Texto para leitura:
# # # # #
Em discurso no Instituto de Estudos Políticos de Paris (Sciences Po), nessa terça-feira (16), o ex-presidente Luiz Inácio Lula da Silva disse ser necessário reconstruir as instituições internacionais sobre novas bases. Lula disse ser urgente, neste momento pós-pandemia, convocar uma conferência mundial, com representação de todos os Estado, e participação da sociedade civil, para definir uma nova governança global, justa e representativa.
O ex-presidente foi homenageado mais uma vez pela Sciences Po, que celebrou os dez anos da entrega do título Doutor Honoris Causa. Lula cumpre agenda de dois dias na capital francesa. Antes da palestra no Instituto, um dos mais prestigiados do mundo na área de ciência política e social, Lula almoçou com a prefeita de Paris, Anne Higaldo. Nesta quarta, ainda em Paris, o ex-presidente receberá o prêmio Coragem Política, entregue pela revista Politique Internationale.
“Não podemos continuar governados por um sistema criado após a Segunda Guerra Mundial. Hoje a ONU não tem nenhum poder. É preciso mudar”, disse Lula, lembrando que, quando presidente, já trabalhava pela ampliação da quantidade de países no Conselho de Segurança da ONU.
Questionado sobre a posição do Brasil na disputa entre Estados Unidos e China, Lula disse que é preciso aperfeiçoar a integração na América Latina e tentar reestabelecer o acordo com a União Europeia. Lula disse que conversou sobre o assunto no encontro que teve com o vencedor das eleições alemãs, Olaf Scholz, há alguns dias. Ele se encontrou também com o presidente da França, Emmanuel Macron, nesta quarta-feira (17) e, deve ainda se reunir com o primeiro-ministro da Espanha, Pedro Sánchez, nos próximos dias.
# # # # #
Trechos dos registros:

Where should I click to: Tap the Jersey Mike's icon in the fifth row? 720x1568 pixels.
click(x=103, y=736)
# # # # #
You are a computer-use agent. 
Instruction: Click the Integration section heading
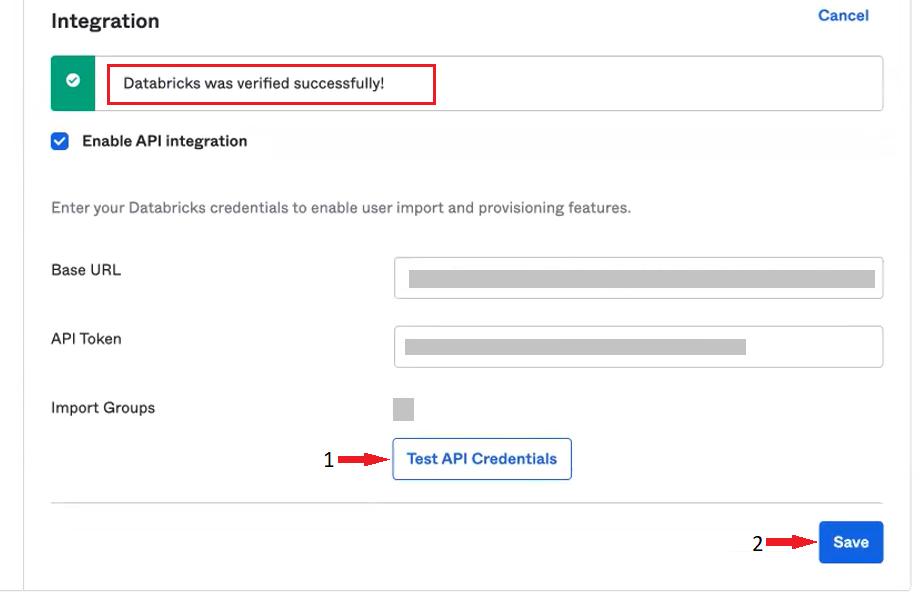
# # # # #
Exercícios propostos:
(a) Segundo o texto sobre o discurso de Lula na Sciences Po, que prêmio o ex-presidente receberá nesta quarta-feira, e qual publicação o entrega?
(b) Prossiga o texto sobre o discurso de Lula na Sciences Po a partir do ponto em que ele termina.
Os registros foram extraídos de outra fonte.

Respostas em ordem:
(a) O prêmio Coragem Política, entregue pela revista Politique Internationale.

(b)
O ex-presidente destacou a necessidade de desenvolver a indústria nacional para ampliar o comércio do Brasil com os outros países. “Nós queremos desenvolver do ponto do vista industrial, para exportar produtos de maior valor agregado”, afirmou. Ele lembrou o setor produtivo já representou 30% do PIB brasileiro, mas hoje participa com apenas 11%. “Ou seja , acabou a indústria nacional, temos que fazer um esforço extraordinário para industrializar o país”.
Para o ex-presidente, o Brasil deve conversar tantos com os Estados Unidos quanto com a China. “Eu acho que o Brasil tem autoridade moral. Na hora que o Brasil tiver um presidente democrático, uma pessoa civilizada, o Brasil vai sentar com a União Europeia, com Índia, China… É um trabalho que o Brasil pode fazer, quando voltar à normalidade democrática, ética, da civilização, pode ter um peso nessa discussão e ajudar a encontrar saídas”.
Lula, que no discurso disse que o mundo sente falta do protagonismo internacional que o Brasil já teve, afirmou após a palestra que, “neste instante a Europa precisa do Brasil como suporte para fazer um acordo e ter um bloco mais forte”. “O mundo é composto de blocos, precisamos nos juntar para que a gente possa ter força e fazer a economia mundial ser mais solidária”.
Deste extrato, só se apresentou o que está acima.